She still stresses her roots in former communist East Germany far more than her sex, in speeches ahead of the September 27 vote.

But the childless Merkel, occasionally dubbed "Mother of the nation" by the German press, has begun projecting a warmer image by poking fun at her own attempts to put forward a bit of feminine charm.

"I still learn something new everyday," she says in a campaign advert, gazing out from her ultra-modern chancellery. "Like how important a hairstyle can be," she jokes, in a sly reference to her notorious bowl cut when she first hit the political scene, and her blonder, softer look today.

The woman former chancellor Helmut Kohl called his "girl" has won the Forbes crown for the fourth year running but she rarely highlights traditional "women's issues."

In an interview with feminist magazine Emma last month, she called the pay gap between the sexes a "real problem" but ruled out state intervention.

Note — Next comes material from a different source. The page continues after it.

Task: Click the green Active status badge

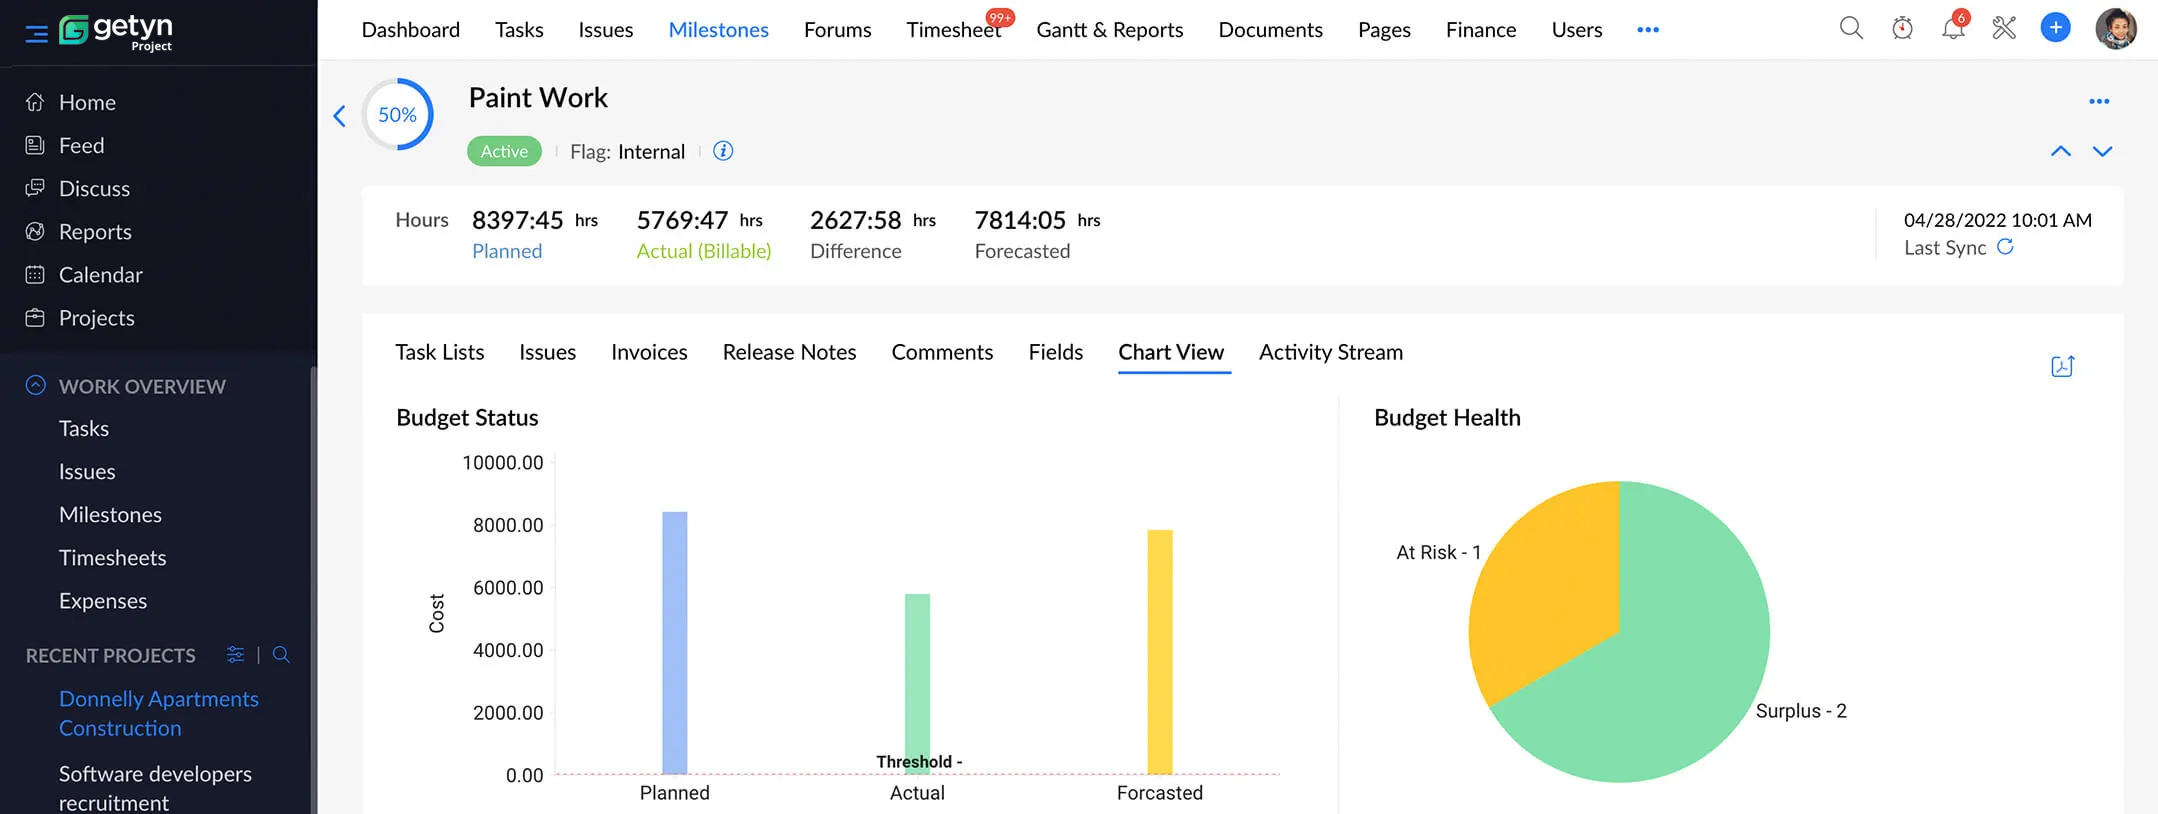Action: pyautogui.click(x=504, y=151)
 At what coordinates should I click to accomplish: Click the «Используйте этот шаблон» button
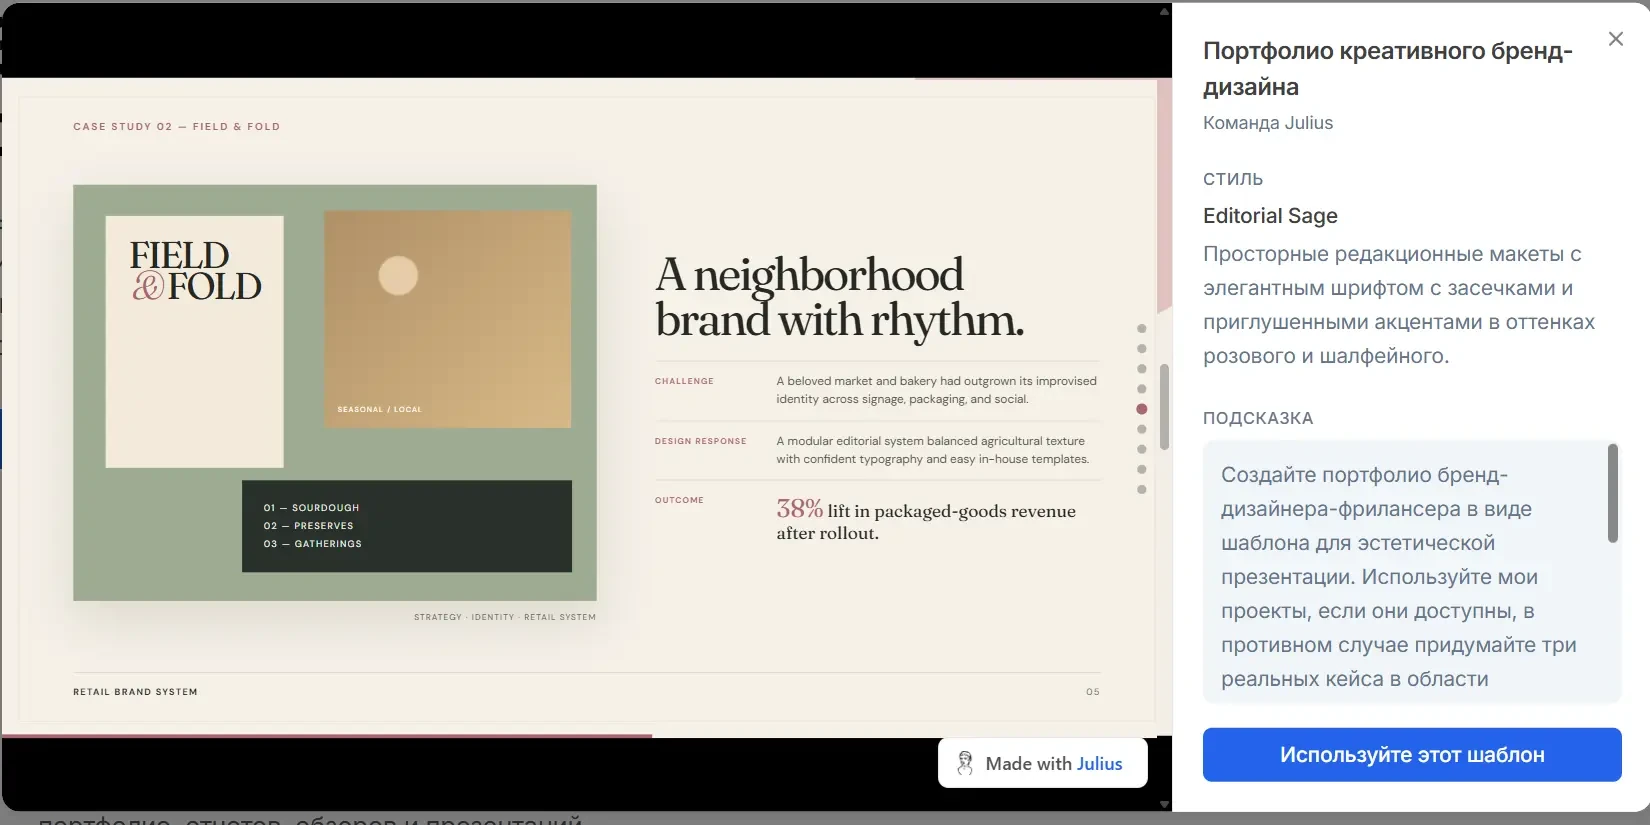[x=1412, y=755]
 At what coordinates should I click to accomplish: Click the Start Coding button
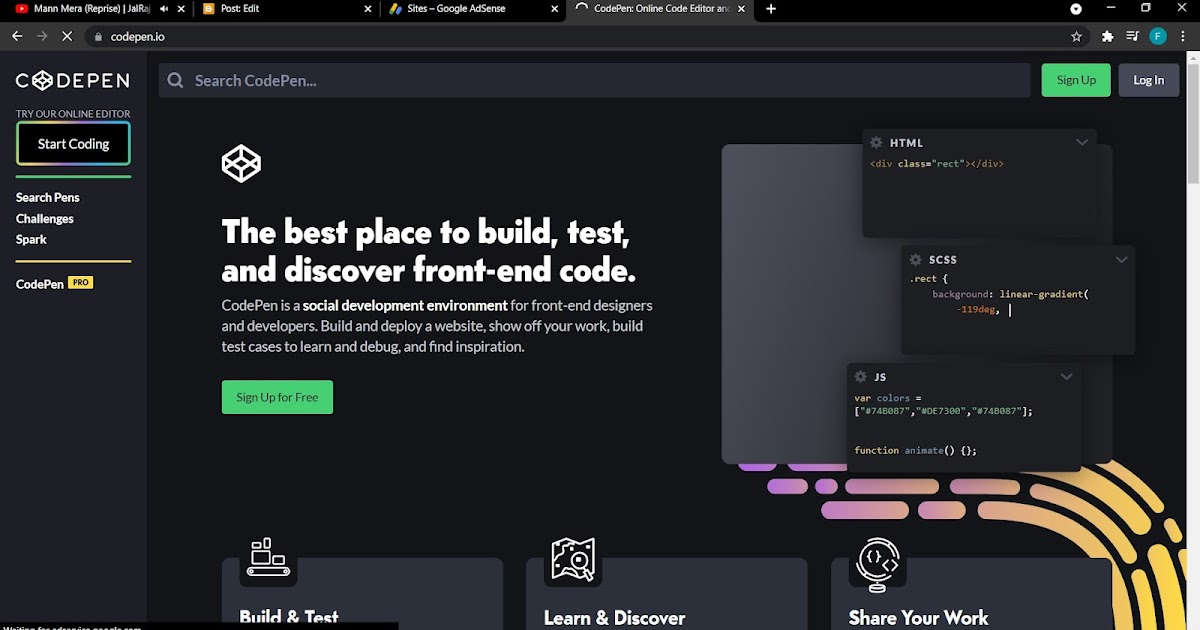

"I advise any woman who earns less than her male colleague for the same work to go to her boss self-confidently and say something has to change," she said. "We politicians will keep up the pressure," she pledged.

A recent poll by public broadcaster ARD found a smaller gender split than at previous elections, with 59 percent of women and 55 percent of men backing Merkel versus 27 percent of women and 28 percent of men for her SPD challenger, Frank-Walter Steinmeier.

Leonore Volkening, a 72-year-old retired nurse from Hamburg, said she backed the SPD but felt proud watching a woman represent Germany on the world stage.

"If you look at her family policies, she managed to co-opt so many SPD ideas and make them her own. It may not be fair to the SPD but I say, hats off," she said.

Thanks to a policy drawn up by her handpicked family minister, mother-of-seven Ursula von der Leyen, working parents can now enjoy a year off to raise their children at two-thirds their previous pay, with an extra two months thrown in if Dad agrees to take some of the time.

When Merkel ran for chancellor in 2005, she "did not have a bonus with women at the outset," noted political scientist Brigitte Geissel at the Technical University in Darmstadt, western Germany.

In fact her opponent, then Social Democratic chancellor Gerhard Schröder was more popular among women.

But Geissel said Merkel had in four years in office gradually won over many female voters who see her as a positive role model "and get a kick out of seeing a woman representing Germany, for example, at the G8 summit."

Petra Lehmann, a 43-year-old midwife in Berlin, said Merkel had quickly silenced comparisons with former British Prime Minister Margaret Thatcher after becoming chancellor but could use a bit of the Iron Lady's backbone.

"She backpedals all the time and tries to be all things to all people," Lehmann complained. "Thatcher imposed her will and that was it."

In a nod to the key female vote, Steinmeier has packed his potential cabinet with women, even in traditionally male bastions such as defence.

Geissel said few Germans seemed to take notice but noted that a heavily male team would have been a clear negative for the candidate.

The Women's Union of Merkel's CDU party touts her family and education policies. Its leader, Maria Böhmer, noted that at the 2005 elections, there were still voters asking whether a woman could lead Germany.

Now, she said, Germans are looking at Steinmeier as Merkel's challenger and wondering "Is he up to the job?"